It would be clear therefore judiciary’s function is not to simply apply the laws but to interpret them and establish binding precedents. It is because there are difficulties in drafting out legislation and there are chances of unintended meanings and ambiguities creeping in the statutes. In many cases, the Parliament’s intent will be very clear in which case it will facilitate the Court’s interpretation in an unambiguous manner.
Courts are enabled to overrule their own previous decisions through judicial interpretation. In Anderton v Ryan (1985), the House of Lords had interpreted the Criminal Attempts Act 1981 in such a manner making the Act itself ineffective. However, the House of Lords giving credence to academic criticisms of the decision, admitted its errors and overruled its own decision in Anderton v Ryan (1985) while deciding in R v Shivpuri (1986) just after one year.
In this, Lord Bridge observed that in cases of ambiguous nature, the strict judicial precedent can be departed as mentioned in the Practice Statement (Judicial Precedent) 1966 1 WLR 1234 in spite of the requirement of certainty in Criminal Law. The Lord has justified his departure pointing out the provisions in the practice statement that in case of a serious error found in a House of Lord’s decision which distorted the law, it should be corrected at the earliest. Thus, the operation of judicial precedent in the English Legal System could make the House of Lords overruled its own previous decision (Slapper & Kelly, 2011).
The judge-made law is inferior and can be always overruled by the legislature and as such precedents should not be regarded as usurping of its powers by the judiciary. The judicial precedents remain law for the time being until they are overruled and they are subject to the rule of stare decisis. The precedent’s one meaning is what has been above. Another meaning is that it can refer to the decided case itself as a precedent to be relied on in the future.

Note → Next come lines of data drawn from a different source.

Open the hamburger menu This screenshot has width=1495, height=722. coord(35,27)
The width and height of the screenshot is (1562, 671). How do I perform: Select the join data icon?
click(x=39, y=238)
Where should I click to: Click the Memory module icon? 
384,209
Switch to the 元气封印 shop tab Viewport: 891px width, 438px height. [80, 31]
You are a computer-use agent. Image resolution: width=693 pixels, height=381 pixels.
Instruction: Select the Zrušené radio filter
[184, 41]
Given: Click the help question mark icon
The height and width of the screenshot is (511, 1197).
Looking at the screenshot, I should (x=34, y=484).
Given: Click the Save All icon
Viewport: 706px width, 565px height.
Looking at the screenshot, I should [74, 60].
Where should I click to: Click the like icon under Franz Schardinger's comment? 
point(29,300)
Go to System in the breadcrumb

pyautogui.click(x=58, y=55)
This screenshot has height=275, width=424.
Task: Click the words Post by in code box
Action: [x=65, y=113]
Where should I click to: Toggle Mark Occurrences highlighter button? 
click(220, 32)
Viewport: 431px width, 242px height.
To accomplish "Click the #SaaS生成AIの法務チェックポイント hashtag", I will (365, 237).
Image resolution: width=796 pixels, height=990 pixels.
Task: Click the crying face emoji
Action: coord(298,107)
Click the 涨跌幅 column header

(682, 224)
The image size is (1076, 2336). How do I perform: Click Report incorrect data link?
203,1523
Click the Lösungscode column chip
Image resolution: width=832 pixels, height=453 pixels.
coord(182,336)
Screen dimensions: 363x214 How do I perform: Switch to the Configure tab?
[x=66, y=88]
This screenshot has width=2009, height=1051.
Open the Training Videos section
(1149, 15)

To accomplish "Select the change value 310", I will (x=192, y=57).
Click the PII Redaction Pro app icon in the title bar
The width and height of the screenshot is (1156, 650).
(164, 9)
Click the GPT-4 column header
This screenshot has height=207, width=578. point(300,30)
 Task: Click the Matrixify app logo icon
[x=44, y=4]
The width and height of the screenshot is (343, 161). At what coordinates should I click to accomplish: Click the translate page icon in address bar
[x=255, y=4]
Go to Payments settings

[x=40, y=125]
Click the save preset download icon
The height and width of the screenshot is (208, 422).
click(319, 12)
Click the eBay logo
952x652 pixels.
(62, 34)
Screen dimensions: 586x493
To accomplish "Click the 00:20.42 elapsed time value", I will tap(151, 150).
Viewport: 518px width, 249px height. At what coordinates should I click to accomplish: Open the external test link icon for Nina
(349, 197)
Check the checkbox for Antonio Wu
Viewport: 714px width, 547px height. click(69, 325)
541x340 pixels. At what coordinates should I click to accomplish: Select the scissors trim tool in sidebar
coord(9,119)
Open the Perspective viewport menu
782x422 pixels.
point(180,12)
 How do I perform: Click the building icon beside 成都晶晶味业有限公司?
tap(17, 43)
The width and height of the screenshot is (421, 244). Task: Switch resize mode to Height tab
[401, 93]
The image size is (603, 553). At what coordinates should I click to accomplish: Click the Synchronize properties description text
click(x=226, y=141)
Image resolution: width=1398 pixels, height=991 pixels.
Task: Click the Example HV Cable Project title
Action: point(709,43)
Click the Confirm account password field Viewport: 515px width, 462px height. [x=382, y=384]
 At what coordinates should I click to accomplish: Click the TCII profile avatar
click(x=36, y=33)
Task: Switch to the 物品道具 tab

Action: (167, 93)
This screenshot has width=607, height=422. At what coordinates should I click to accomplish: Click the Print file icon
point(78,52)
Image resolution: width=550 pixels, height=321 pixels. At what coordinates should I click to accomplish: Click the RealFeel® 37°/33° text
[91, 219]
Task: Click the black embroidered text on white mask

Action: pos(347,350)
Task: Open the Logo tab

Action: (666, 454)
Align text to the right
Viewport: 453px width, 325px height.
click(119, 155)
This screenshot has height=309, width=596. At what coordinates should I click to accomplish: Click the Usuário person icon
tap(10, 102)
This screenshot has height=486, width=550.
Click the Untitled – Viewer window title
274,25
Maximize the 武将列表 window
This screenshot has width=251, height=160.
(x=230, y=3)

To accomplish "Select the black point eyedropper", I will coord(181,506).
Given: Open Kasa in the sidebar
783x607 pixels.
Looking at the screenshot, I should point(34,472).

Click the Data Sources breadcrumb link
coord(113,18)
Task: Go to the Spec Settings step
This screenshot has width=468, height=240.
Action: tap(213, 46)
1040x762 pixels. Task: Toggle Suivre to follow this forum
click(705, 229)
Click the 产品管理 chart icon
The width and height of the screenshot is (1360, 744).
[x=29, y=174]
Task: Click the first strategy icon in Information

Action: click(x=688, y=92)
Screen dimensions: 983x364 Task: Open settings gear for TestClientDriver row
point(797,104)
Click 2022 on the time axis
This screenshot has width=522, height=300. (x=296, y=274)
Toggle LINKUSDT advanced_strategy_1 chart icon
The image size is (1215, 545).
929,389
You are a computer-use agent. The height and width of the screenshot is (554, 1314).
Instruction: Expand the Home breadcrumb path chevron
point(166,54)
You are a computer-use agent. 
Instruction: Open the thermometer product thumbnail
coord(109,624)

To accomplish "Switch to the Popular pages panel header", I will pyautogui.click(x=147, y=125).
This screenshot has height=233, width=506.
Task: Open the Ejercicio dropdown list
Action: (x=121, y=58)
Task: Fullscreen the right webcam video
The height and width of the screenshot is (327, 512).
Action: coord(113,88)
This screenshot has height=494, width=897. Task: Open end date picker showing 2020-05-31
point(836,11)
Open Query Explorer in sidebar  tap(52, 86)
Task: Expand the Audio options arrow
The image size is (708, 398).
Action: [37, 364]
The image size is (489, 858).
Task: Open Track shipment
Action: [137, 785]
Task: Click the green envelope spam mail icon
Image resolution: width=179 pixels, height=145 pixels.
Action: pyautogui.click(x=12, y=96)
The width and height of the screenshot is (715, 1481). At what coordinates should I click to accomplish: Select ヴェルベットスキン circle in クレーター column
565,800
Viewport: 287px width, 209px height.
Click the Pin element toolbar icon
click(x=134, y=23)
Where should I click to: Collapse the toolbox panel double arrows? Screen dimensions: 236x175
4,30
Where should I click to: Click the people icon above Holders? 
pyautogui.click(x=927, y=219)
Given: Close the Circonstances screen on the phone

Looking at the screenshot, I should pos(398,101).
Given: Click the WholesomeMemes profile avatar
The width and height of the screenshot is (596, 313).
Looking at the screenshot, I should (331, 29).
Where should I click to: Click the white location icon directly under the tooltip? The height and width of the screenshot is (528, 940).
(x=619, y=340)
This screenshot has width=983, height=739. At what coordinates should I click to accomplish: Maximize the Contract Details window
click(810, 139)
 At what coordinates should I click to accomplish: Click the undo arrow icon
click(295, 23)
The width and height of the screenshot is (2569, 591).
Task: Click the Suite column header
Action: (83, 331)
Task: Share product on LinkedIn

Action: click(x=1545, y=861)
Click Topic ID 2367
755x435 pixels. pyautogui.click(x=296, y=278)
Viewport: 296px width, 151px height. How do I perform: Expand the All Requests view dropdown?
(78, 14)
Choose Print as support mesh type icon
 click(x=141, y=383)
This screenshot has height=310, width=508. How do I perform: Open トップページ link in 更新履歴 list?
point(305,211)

The precedent actually involves the application of the principle of stare decisis which enjoins upon the court to go by the cases already decided. The principle of stare is rather self- imposed by the judiciary and there are no legislative provisions in respect of judicial precedent. However, there are two exceptions. The first one is that the courts must follow decisions on EU law pronounced by the European Court as per the European Communities Act 1972.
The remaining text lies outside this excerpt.